## WHAT TO WORK ON
Look below for the line holding "Instruction: Click the" and the line holding "Given: Toggle the". Transcribe exactly those lines and all lines between them, nothing more.

## DATA UNDER STUDY
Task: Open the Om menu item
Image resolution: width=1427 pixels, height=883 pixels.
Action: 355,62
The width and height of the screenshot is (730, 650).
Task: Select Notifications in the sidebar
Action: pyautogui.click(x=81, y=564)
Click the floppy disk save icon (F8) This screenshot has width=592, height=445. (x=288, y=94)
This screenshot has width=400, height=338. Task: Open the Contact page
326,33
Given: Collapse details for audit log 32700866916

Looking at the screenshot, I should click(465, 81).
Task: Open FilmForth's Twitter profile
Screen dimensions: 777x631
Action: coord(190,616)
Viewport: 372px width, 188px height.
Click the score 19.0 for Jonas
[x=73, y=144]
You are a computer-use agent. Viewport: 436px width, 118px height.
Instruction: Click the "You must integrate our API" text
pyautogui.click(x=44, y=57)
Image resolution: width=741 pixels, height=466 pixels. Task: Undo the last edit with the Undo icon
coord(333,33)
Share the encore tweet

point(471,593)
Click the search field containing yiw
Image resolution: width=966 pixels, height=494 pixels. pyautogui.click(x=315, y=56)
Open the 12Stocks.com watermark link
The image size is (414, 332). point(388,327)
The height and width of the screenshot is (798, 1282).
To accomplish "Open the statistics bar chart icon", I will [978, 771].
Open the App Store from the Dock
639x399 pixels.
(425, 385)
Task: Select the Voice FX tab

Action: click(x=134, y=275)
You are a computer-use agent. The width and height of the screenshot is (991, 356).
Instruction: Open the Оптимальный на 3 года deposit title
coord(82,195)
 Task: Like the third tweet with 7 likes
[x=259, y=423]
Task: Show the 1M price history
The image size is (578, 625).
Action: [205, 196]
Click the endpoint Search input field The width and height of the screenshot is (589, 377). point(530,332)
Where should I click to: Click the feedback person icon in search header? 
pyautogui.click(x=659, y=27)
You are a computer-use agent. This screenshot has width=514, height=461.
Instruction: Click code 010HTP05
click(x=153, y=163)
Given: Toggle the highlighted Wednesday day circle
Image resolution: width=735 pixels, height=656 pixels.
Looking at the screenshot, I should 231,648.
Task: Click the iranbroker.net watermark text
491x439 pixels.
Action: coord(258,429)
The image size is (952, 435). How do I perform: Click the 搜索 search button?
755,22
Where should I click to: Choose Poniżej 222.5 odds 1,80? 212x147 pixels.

## WRITTEN ANSWER
Instruction: Click the "You must integrate our API" text
pyautogui.click(x=44, y=57)
Image resolution: width=741 pixels, height=466 pixels. Task: Undo the last edit with the Undo icon
coord(333,33)
Share the encore tweet

point(471,593)
Click the search field containing yiw
Image resolution: width=966 pixels, height=494 pixels. pyautogui.click(x=315, y=56)
Open the 12Stocks.com watermark link
The image size is (414, 332). point(388,327)
The height and width of the screenshot is (798, 1282).
To accomplish "Open the statistics bar chart icon", I will [978, 771].
Open the App Store from the Dock
639x399 pixels.
(425, 385)
Task: Select the Voice FX tab

Action: click(x=134, y=275)
You are a computer-use agent. The width and height of the screenshot is (991, 356).
Instruction: Open the Оптимальный на 3 года deposit title
coord(82,195)
 Task: Like the third tweet with 7 likes
[x=259, y=423]
Task: Show the 1M price history
The image size is (578, 625).
Action: [205, 196]
Click the endpoint Search input field The width and height of the screenshot is (589, 377). point(530,332)
Where should I click to: Click the feedback person icon in search header? 
pyautogui.click(x=659, y=27)
You are a computer-use agent. This screenshot has width=514, height=461.
Instruction: Click code 010HTP05
click(x=153, y=163)
Given: Toggle the highlighted Wednesday day circle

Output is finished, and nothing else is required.